Passage —
The GDx VCC standard parameters, including temporal–superior–nasal–inferior–temporal (TSNIT) average, TSNIT standard deviation, and the nerve fiber index (NFI) were collected. The TSNIT average is equivalent to the average RNFL thickness along the measurement circle, and the TSNIT standard deviation is the standard deviation of RNFL measurements along the circle, and it captures the peak-to-trough difference in the RNFL thickness. The NFI is calculated using a support vector machine algorithm based on several RNFL measurements to differentiate optimally glaucoma from normal. The higher the NFI, the greater the likelihood the patient has glaucoma. The GDx VCC device also processed the RNFL thickness measurements for 64 regions along the circumpapillary measurement circle. The 64 peripapillary regions in the GDx VCC retardation image and the 52 VF test points subsequently were grouped into 6 corresponding sectors based on the previously published optic disc-VF map and named after the position of the sector in the GDx VCC image relative to the disc. Because of the fixed exported sectors in the GDx VCC measurements, the 6 optic nerve head sectors were modified slightly but still consistent with their relationship to the VF testing points. The 6 modified optic nerve head sectors were: temporal (310 to 39 degrees), superotemporal (ST; 40 to 79 degrees), superonasal (SN; 80 to 118 degrees), nasal (N; 119 to 226 degrees), inferonasal (IN; 227 to 271 degrees), and inferotemporal (IT; 272 to 309 degrees).
Statistical Analysis
Statistical analyses were performed with Stata statistical software (Stata Corp, College Station, Texas, USA). Because of the nonnormal distribution of the VF sensitivity data, the Spearman rank correlation coefficient ( r s ) was used to determine the correlation between VF MS and RNFL thickness for global measurements and for each of the 6 sectors. Bonferroni correction was used to control the overall type I error rate at 0.05 to account for multiple testing across sectors; that is, a P value < .0083 (0.05/6) was considered statistically significant for each sector. The differences in the correlations between the 2 groups were tested using the Fisher r-z transformation.
Multivariate median regression analysis, with VF sensitivity as the dependent variable, RNFL thickness as the independent variable, and age, sex, axial length, and optic disc diameters (as shown on the GDx VCC printout) as covariates subsequently was performed in the entire field and in each of the 6 sectors. We used median regression, instead of regular (i.e., mean-squared error loss) linear regression, to account for the nonnormality of our data. The coefficient of determination in the median regression, pseudo R 2 , was calculated to represent the proportion of variability in VF sensitivity that can be explained by a given regression model.

Pixel coordinate grounding data —
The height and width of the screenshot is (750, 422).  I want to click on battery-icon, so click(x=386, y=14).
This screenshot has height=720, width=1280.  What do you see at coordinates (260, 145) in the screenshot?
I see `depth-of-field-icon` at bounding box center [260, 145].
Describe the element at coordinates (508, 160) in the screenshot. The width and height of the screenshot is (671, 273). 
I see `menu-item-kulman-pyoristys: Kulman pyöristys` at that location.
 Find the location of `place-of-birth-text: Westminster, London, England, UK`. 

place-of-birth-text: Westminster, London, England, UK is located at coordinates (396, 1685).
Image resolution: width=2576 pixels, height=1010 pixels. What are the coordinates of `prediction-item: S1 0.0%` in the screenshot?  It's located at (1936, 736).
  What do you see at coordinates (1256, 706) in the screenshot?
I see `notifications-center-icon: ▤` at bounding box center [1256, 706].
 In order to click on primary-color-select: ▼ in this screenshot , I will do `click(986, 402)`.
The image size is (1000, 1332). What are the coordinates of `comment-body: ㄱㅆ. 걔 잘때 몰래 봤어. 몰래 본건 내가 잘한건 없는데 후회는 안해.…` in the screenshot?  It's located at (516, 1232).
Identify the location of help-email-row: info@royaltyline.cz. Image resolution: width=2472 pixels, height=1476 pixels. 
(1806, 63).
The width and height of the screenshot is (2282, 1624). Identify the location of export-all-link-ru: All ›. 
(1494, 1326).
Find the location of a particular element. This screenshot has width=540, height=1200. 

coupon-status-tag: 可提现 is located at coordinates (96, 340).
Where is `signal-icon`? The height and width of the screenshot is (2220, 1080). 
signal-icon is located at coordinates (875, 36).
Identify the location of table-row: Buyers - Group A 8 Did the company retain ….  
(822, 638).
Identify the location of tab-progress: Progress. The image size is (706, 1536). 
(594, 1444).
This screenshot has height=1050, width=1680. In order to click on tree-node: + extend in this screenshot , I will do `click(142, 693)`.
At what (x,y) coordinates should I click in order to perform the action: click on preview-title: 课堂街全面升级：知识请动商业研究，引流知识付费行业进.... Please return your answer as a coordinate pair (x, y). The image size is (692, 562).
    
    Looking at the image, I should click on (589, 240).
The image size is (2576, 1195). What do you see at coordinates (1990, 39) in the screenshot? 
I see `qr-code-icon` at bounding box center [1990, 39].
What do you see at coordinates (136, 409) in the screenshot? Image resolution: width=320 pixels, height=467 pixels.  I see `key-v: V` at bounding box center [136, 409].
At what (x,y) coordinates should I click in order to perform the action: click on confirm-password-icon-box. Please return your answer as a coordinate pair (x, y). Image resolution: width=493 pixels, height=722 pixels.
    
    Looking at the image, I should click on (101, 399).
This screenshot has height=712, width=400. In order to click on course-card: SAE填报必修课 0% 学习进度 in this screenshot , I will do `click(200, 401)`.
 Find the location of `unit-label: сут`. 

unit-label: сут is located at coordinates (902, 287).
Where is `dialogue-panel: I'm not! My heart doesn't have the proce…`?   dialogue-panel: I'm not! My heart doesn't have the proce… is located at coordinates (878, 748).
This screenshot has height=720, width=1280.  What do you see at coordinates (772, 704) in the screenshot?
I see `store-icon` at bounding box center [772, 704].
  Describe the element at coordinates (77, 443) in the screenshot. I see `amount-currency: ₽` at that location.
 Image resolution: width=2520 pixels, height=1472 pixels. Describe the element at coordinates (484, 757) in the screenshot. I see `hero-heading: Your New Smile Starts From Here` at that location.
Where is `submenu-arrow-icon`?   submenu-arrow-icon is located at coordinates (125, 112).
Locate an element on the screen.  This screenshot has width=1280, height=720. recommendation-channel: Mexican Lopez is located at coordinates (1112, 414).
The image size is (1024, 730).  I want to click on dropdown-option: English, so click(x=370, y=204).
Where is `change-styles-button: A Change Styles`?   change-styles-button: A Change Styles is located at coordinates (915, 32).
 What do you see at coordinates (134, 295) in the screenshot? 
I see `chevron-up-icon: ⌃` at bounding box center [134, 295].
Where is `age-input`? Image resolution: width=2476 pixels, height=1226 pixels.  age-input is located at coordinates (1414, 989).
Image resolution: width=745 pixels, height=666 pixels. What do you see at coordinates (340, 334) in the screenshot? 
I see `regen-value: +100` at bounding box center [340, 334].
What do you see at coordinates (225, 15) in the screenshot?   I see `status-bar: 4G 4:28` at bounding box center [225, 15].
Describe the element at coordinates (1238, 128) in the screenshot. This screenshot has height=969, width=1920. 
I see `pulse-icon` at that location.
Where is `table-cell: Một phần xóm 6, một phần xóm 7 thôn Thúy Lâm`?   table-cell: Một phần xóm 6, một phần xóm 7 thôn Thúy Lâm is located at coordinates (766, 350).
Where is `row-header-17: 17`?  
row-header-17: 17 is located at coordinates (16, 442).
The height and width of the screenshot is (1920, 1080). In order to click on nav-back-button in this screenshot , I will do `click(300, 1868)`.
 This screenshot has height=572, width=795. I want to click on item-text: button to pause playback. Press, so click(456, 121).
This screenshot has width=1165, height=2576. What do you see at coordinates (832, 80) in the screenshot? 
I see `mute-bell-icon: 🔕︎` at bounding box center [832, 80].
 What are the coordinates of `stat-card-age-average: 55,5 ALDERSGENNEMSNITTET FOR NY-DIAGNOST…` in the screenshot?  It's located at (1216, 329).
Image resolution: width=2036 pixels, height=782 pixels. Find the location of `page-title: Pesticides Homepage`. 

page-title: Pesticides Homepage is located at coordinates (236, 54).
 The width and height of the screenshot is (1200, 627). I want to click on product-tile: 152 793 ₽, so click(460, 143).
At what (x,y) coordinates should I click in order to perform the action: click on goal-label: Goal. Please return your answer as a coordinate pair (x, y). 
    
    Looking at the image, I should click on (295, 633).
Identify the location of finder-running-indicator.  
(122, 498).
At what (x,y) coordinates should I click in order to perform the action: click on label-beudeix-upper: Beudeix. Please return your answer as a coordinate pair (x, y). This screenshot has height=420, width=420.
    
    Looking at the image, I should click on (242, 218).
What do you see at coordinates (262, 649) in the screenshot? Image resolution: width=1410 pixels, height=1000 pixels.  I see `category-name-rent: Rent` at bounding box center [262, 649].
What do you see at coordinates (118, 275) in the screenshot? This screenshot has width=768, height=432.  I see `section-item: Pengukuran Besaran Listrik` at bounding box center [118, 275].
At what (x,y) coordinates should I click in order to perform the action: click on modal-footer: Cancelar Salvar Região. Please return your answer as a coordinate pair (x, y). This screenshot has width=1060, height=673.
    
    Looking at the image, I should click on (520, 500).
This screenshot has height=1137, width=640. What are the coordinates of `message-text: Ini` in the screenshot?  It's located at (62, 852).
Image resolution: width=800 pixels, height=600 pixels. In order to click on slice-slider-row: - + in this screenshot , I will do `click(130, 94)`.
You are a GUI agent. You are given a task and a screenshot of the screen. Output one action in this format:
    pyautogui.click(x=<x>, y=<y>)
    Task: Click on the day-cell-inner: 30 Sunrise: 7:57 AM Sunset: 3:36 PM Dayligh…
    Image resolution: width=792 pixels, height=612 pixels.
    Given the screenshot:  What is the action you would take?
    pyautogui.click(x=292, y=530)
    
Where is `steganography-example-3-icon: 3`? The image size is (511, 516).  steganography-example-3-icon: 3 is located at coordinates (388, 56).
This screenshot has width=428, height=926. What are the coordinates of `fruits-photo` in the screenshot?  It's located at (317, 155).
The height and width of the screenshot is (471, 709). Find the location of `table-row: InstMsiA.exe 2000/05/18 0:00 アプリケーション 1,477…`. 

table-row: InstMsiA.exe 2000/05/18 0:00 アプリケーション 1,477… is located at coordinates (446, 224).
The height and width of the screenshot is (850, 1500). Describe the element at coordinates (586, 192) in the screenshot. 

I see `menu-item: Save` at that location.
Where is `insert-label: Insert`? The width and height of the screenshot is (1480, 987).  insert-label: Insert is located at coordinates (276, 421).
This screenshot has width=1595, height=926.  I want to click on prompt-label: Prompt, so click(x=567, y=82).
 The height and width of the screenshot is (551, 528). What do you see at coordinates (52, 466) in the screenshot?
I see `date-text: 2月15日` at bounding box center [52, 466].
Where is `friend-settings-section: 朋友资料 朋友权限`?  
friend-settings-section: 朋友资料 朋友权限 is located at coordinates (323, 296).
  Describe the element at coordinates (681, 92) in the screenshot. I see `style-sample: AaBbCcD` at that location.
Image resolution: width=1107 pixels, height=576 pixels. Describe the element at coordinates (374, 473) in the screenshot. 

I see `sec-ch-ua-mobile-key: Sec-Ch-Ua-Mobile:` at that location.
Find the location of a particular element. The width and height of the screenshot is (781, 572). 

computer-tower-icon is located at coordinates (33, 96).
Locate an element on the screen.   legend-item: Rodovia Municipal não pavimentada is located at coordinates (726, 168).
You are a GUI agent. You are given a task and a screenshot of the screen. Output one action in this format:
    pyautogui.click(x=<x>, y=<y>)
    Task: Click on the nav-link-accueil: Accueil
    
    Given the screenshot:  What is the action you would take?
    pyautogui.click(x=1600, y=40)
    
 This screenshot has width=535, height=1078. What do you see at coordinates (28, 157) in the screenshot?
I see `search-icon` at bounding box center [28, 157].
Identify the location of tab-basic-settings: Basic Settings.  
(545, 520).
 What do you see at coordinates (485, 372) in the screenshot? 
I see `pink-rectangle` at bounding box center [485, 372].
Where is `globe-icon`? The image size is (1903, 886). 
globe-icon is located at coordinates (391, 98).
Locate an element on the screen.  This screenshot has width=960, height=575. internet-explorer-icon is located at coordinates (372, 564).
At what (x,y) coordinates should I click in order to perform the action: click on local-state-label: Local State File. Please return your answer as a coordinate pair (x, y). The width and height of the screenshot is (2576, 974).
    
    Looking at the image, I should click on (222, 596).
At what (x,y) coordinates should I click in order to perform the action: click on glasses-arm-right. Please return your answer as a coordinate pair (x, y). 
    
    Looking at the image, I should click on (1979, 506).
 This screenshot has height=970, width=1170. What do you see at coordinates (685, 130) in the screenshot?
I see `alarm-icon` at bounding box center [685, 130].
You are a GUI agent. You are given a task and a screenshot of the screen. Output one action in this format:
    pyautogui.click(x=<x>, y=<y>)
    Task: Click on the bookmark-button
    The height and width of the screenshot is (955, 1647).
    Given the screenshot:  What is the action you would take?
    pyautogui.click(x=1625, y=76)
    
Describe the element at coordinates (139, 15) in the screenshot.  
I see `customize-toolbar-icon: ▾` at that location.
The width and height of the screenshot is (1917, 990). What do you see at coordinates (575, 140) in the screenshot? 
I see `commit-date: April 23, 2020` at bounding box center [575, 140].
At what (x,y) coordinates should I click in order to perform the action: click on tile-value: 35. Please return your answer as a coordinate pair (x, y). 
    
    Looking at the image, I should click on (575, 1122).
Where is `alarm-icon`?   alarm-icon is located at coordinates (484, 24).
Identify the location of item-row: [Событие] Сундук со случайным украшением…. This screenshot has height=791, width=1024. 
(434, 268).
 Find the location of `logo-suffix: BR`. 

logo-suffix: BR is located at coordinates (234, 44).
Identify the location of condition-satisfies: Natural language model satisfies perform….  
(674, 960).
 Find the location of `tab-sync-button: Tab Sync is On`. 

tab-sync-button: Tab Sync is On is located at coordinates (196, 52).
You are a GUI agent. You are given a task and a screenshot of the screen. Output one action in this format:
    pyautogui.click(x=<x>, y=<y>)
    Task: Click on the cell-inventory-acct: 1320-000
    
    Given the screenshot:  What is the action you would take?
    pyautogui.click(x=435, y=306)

Exercise set —
1/ Reproduce the part of the GDx VCC methods section between "Multivariate median regression" and "given regression model.", inclusive.
2/ From the GDx VCC methods section, list every modified optic nerve head sector with its degree range.
3/ Using the GDx VCC methods section, answer:
(a) For how many regions along the circumpapillary measurement circle did the GDx VCC device process RNFL thickness measurements?
(b) Which statistical software was used for the analyses?
(c) What P value was considered statistically significant for each sector?

Results of the tasks —
1/
Multivariate median regression analysis, with VF sensitivity as the dependent variable, RNFL thickness as the independent variable, and age, sex, axial length, and optic disc diameters (as shown on the GDx VCC printout) as covariates subsequently was performed in the entire field and in each of the 6 sectors. We used median regression, instead of regular (i.e., mean-squared error loss) linear regression, to account for the nonnormality of our data. The coefficient of determination in the median regression, pseudo R 2 , was calculated to represent the proportion of variability in VF sensitivity that can be explained by a given regression model.

2/
- Temporal: 310 to 39 degrees
- Superotemporal (ST): 40 to 79 degrees
- Superonasal (SN): 80 to 118 degrees
- Nasal (N): 119 to 226 degrees
- Inferonasal (IN): 227 to 271 degrees
- Inferotemporal (IT): 272 to 309 degrees

3/
(a) 64 regions
(b) Stata statistical software (Stata Corp, College Station, Texas, USA)
(c) A P value < .0083 (0.05/6)